──────── EXTRACT PROVIDED ────────

# bunch of incompetent morons at the VDC



## SANguru (Jun 14, 2009)

just got word that my Z4 35is that was delivered off the Don Juan on 8/26 was crashed/damaged AT the VDC by the VDC staff with bumper and damage behind the bumper. VDC was completely unwilling to give any details on the level of damage and kept my CA and the dealer at arms length with limited information. They also proceeded to tell my CA that it's ok, customer will just get his car back in 3 weeks. East Bay BMW informed them on behalf that this was a euro delivery car and I was paying for it already and this is unacceptable.

This is absolutely ridiculous. I contacted BMWFS and BMWNA and should hear more tomorrow. 

Does anybody have any contacts for the management at the VDC? That idiot should be fired.


----------



## chrischeung (Sep 1, 2002)

(805) 488-3035
Carlos Hijar - General Manager


----------



## SANguru (Jun 14, 2009)

thank you Chris.


----------



## Tnelly (Mar 13, 2011)

http://www.amports.com/contact.html#hueneme

I knew I saw that name somewhere.

San, that is total BS! Even if they did wreck it, which sucks, it does not take 3 weeks to fix body damage.

Tell Carlos to get that white 335i Xdrive coupe out of there while you're at it. I'll replace the rim they're waiting on later.


----------



## 3ismagic# (Mar 17, 2011)

Sorry to hear this. What a bunch of ass-clowns.


----------



## ZDDP1273 (Mar 12, 2011)

Sorry to hear. Hope it all works out more quickly for you!


----------



## Tnelly (Mar 13, 2011)

Sabrina from ED e-mailed me and my worthless CA this morning. Said my car will be released to trucking and rim will be replaced at dealer. 

Keep on these people, San!


----------



## podge8 (Mar 18, 2002)

So sorry to hear that! I can't even imagine having to wait three more weeks, and having had your car damaged in that way? Unacceptable! I have been a little suspicious after getting my car back. The navigation's previous destinations were wiped out (previous EDers have said they had the European addresses still in there, but no surprise) and the only one in there was Los Robles Street in Oxnard Beach, CA. Looking it up, it is a residential area on the beach, a few miles from the port or VDC. Was someone from the VDC taking my car for a spin? There is no damage or anything I have noticed, but it just seemed fishy to me. I just wish I had noted the exact mileage at drop-off so I could have known if more than a few miles were put on it.


----------



## FrankAZ (Feb 19, 2009)

podge8 said:


> ... The navigation's previous destinations were wiped out (previous EDers have said they had the European addresses still in there, but no surprise) and the only one in there was Los Robles Street in Oxnard Beach, CA. Looking it up, it is a residential area on the beach, a few miles from the port or VDC. Was someone from the VDC taking my car for a spin? There is no damage or anything I have noticed, but it just seemed fishy to me. I just wish I had noted the exact mileage at drop-off so I could have known if more than a few miles were put on it.

──────── LISTING ────────

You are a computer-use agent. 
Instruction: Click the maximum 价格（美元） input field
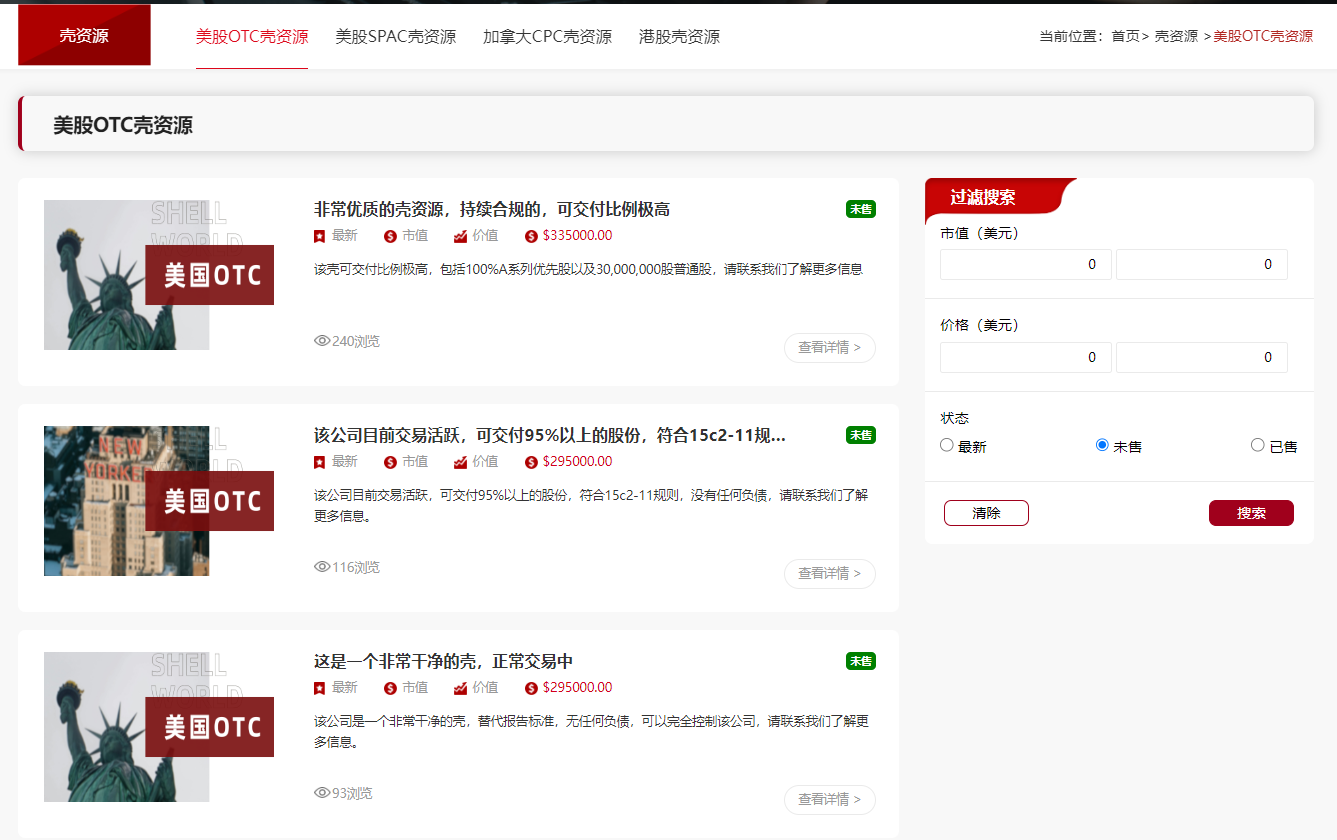(1202, 357)
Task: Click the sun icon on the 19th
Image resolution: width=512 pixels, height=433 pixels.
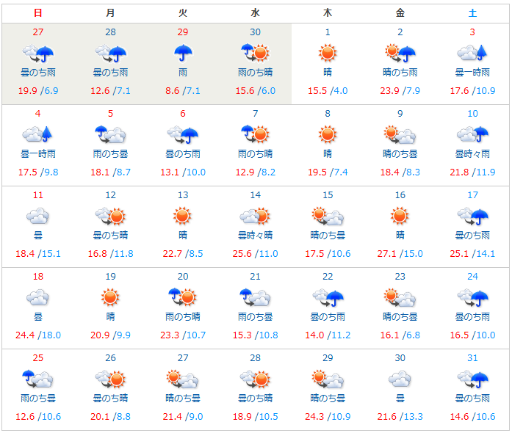Action: pos(110,297)
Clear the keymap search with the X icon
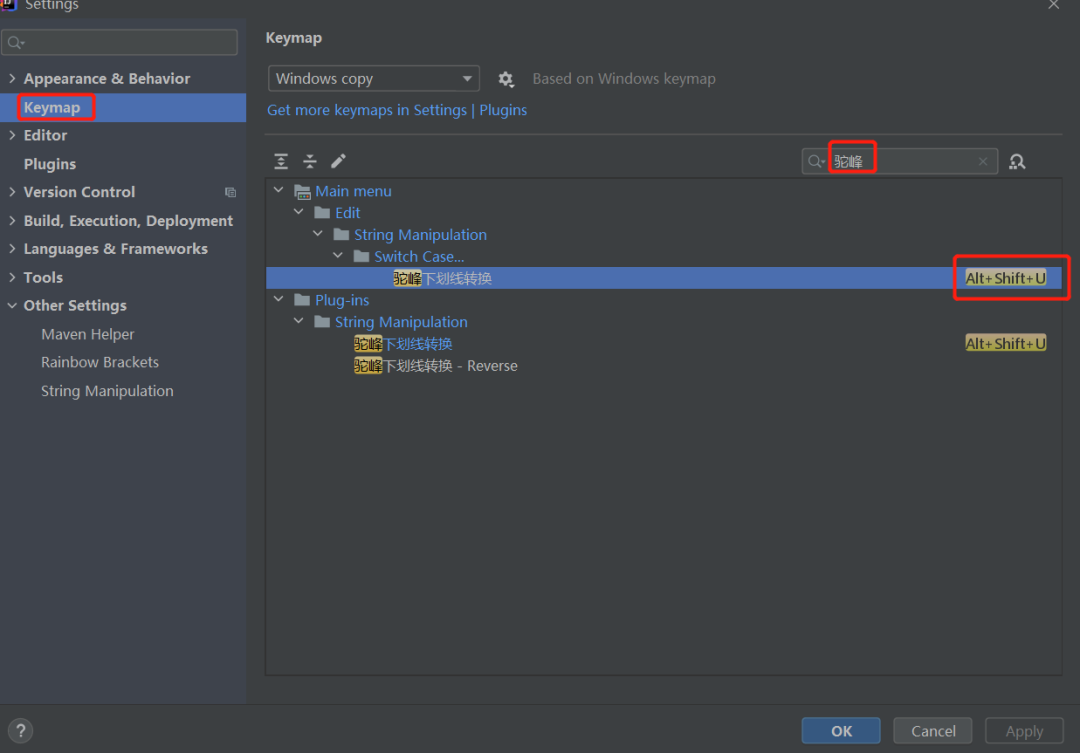 point(983,161)
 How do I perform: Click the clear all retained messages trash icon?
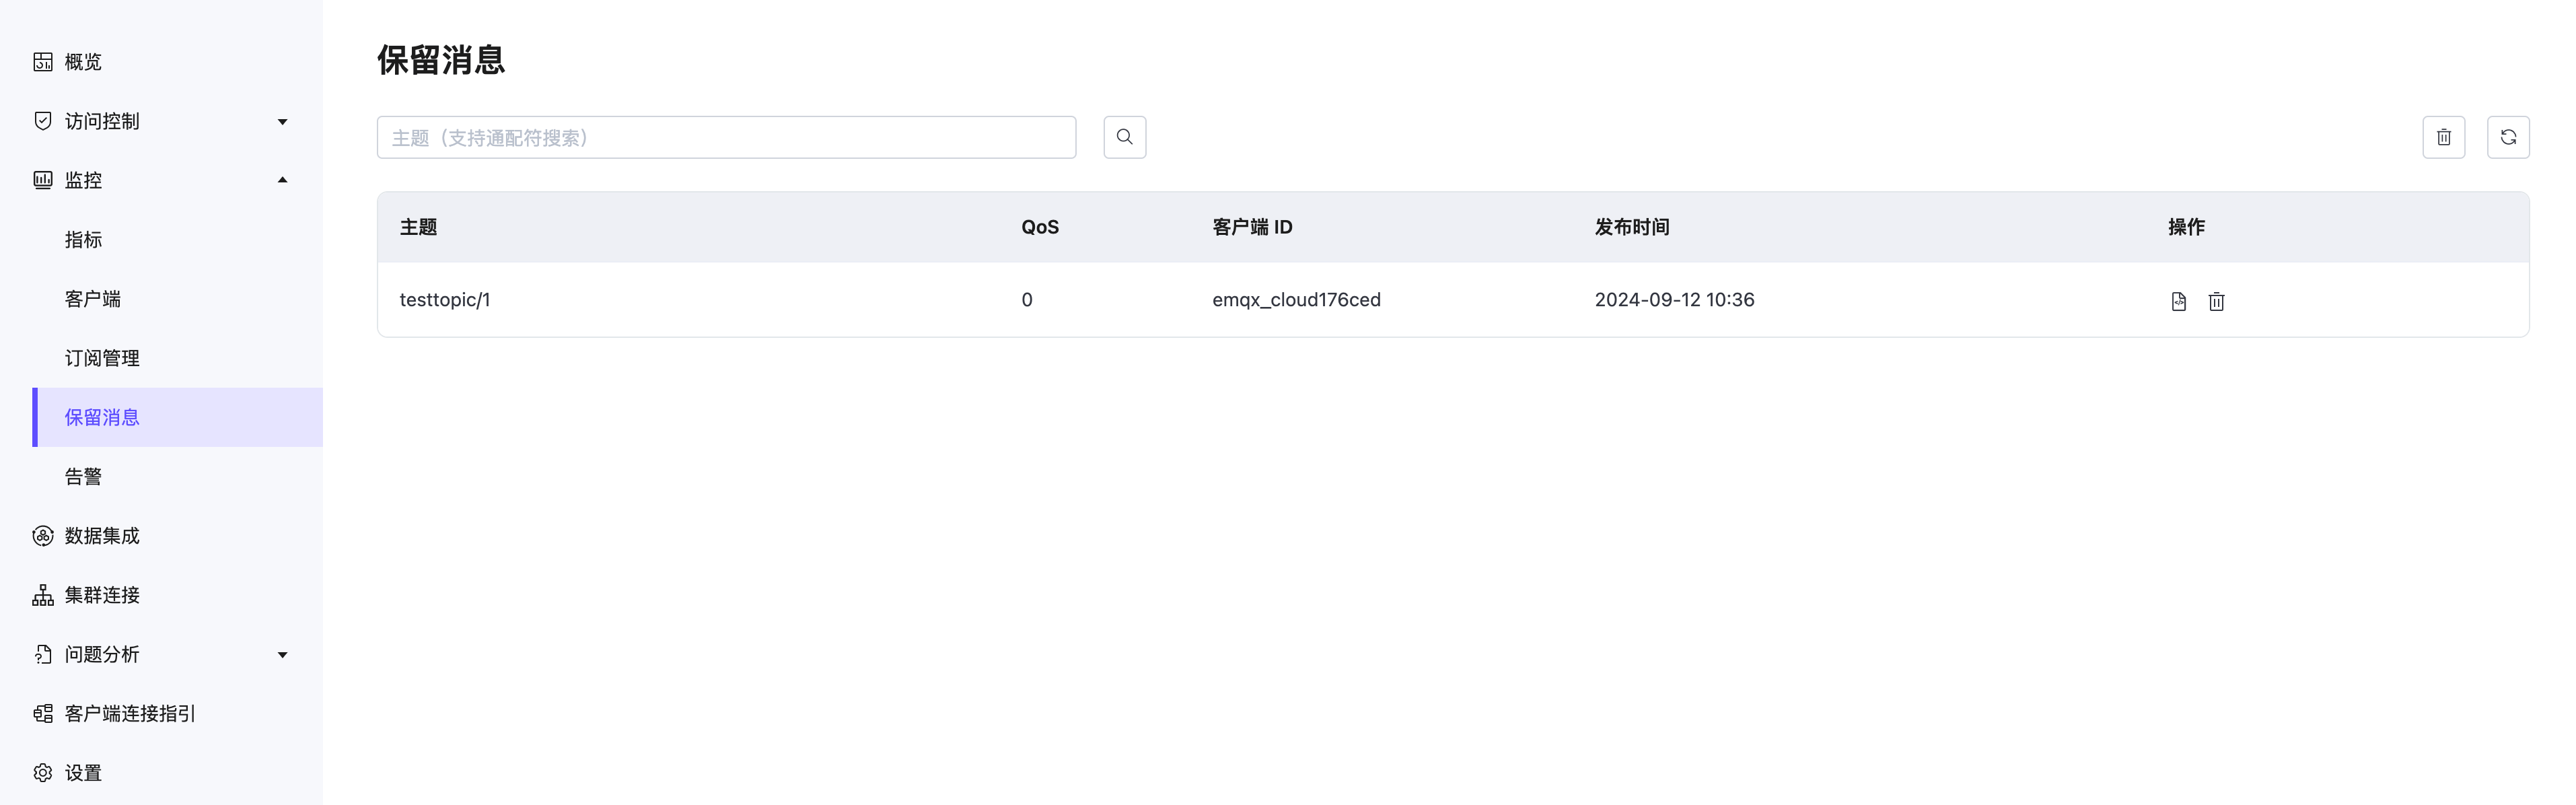[2443, 137]
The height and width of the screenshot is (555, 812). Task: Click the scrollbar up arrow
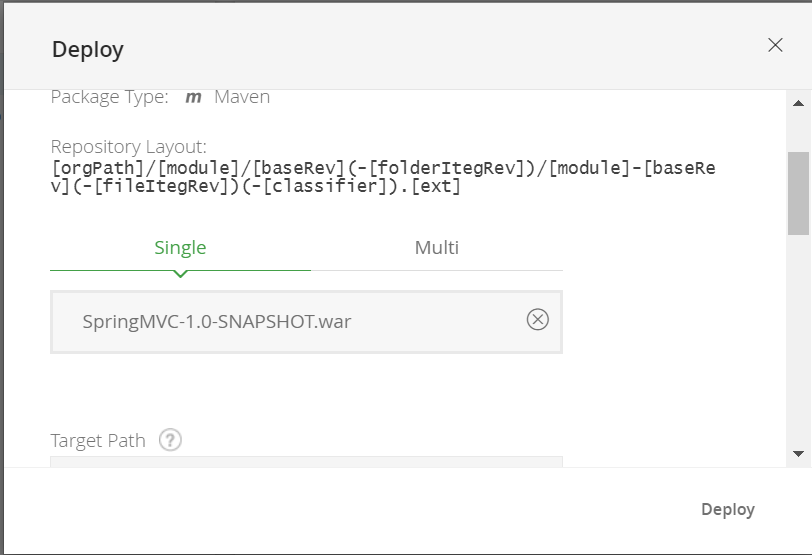(x=798, y=103)
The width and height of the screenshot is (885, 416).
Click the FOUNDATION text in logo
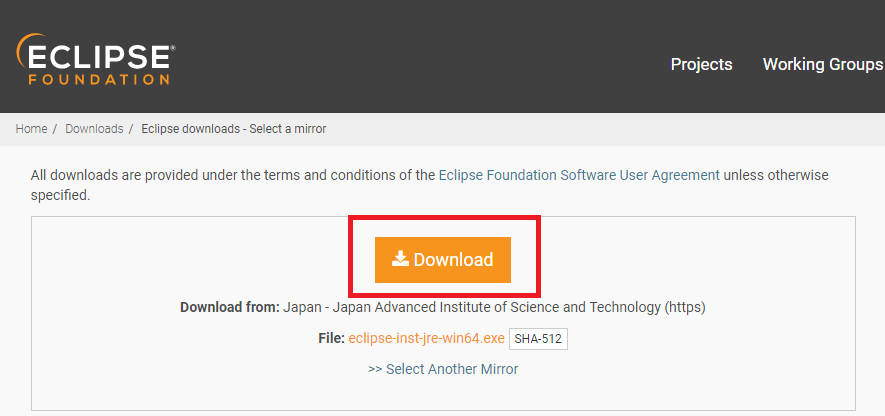tap(99, 78)
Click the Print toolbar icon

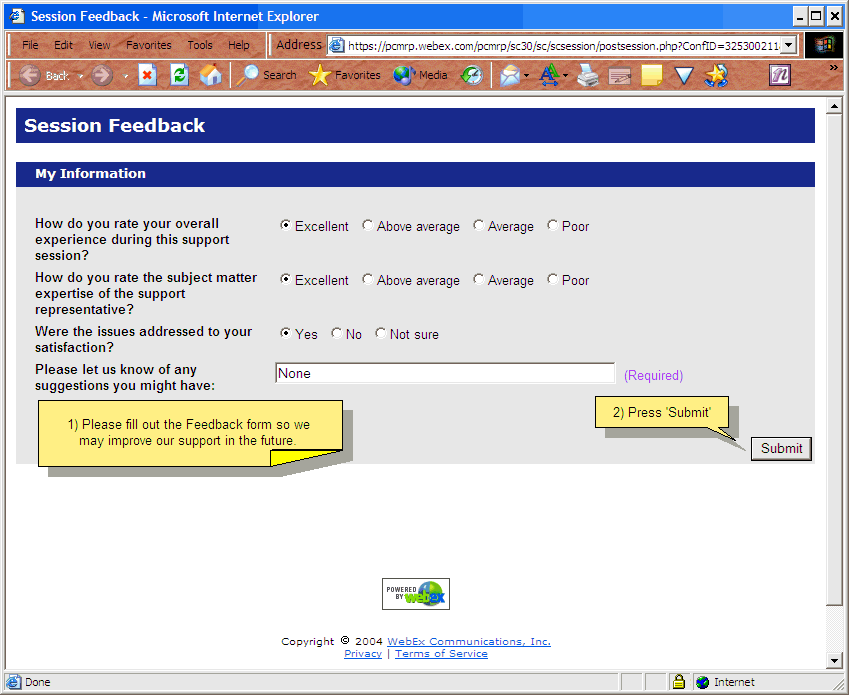588,75
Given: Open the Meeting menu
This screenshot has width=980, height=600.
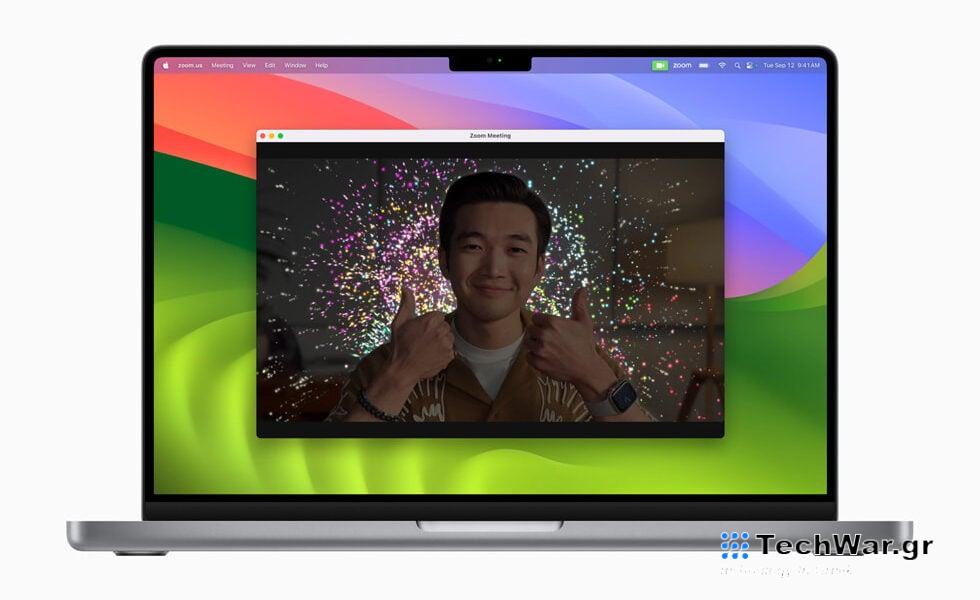Looking at the screenshot, I should coord(222,65).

────────

*WHAT TO DO*:
- a) In the forum thread about the car damaged at the VDC, what was the only destination left in podge8's navigation?
- b) Write the next part of the forum thread about the car damaged at the VDC, picking up after the last sentence of FrankAZ's quoted post.
None of the lines are needed here.

*OUTPUTS IN ORDER*:
- a) Los Robles Street in Oxnard Beach, CA.

- b)
Having an Oxnard Beach address loaded is very odd. I can't remember seeing anyone report that before. I'd be suspicious of someone borrowing the car for an errand too - a test drive wouldn't need a destination.

FWIW, my car passed through Oxnard and there was a 13 miles delta between drop-off mileage in Geneva and when it arrived in Phoenix. I saw the exact mileage as it was dropped off the transporter because my dealer lost the key as soon as it was driven off the transporter and after spending 48 hours hoping it would show up eventually had to call me to tell me that they needed the second key from me before they could move it off the street where it was left. I figured 13 miles was more than I expected but less than I should fret about. There were another 10 miles by the time I took redelivery 5 days later after some detailing, cosmetic paint repairs, a wheel replacement, and window tinting.

My Address Book entries of European addresses were preserved initially but spontaneously disappeared sometime in the first month of ownership. I don't know when or why but I noticed them gone without deleting them myself.

Frank.


----------



## SANguru (Jun 14, 2009)

I talked to BMW ED today and the East Bay BMW team and they are engaging the area manager to make sure I get taken care of given that this is my 3rd BMW this year and looking to do ED for the M5 next year. 

I got pictures from my CA Jason Burger also and it seemed like somebody carelessly drove down the ramp too quickly and completely destroyed the bottom and lower portion of my front bumper. All the paint was completely off the bumper below the grill. 

hope to have the car soon.


----------



## 2011535i (May 30, 2011)

ouch! so sorry to hear that.


----------



## TheCount1 (Jun 1, 2007)

podge8 said:


> So sorry to hear that! I can't even imagine having to wait three more weeks, and having had your car damaged in that way? Unacceptable! I have been a little suspicious after getting my car back. The navigation's previous destinations were wiped out (previous EDers have said they had the European addresses still in there, but no surprise) and the only one in there was Los Robles Street in Oxnard Beach, CA. Looking it up, it is a residential area on the beach, a few miles from the port or VDC. Was someone from the VDC taking my car for a spin? There is no damage or anything I have noticed, but it just seemed fishy to me. I just wish I had noted the exact mileage at drop-off so I could have known if more than a few miles were put on it.


My destinations in Germany were still in the nav display when I took redelivery of my car. They disappeared as soon as I drove off the lot and chose a US destination.


----------



## Hasek9339 (Feb 5, 2009)

Ug!


----------



## SD ///M4 (Jan 24, 2011)

podge8 said:


> So sorry to hear that! I can't even imagine having to wait three more weeks, and having had your car damaged in that way? Unacceptable! I have been a little suspicious after getting my car back. The navigation's previous destinations were wiped out (*previous EDers have said they had the European addresses still in there*, but no surprise) and the only one in there was Los Robles Street in Oxnard Beach, CA. Looking it up, it is a residential area on the beach, a few miles from the port or VDC. Was someone from the VDC taking my car for a spin? There is no damage or anything I have noticed, but it just seemed fishy to me. I just wish I had noted the exact mileage at drop-off so I could have known if more than a few miles were put on it.


Very strange about that address. Our "previous destinations" were gone but the hotel location that was programmed into one of the memory keys was still there.


----------



## ZDDP1273 (Mar 12, 2011)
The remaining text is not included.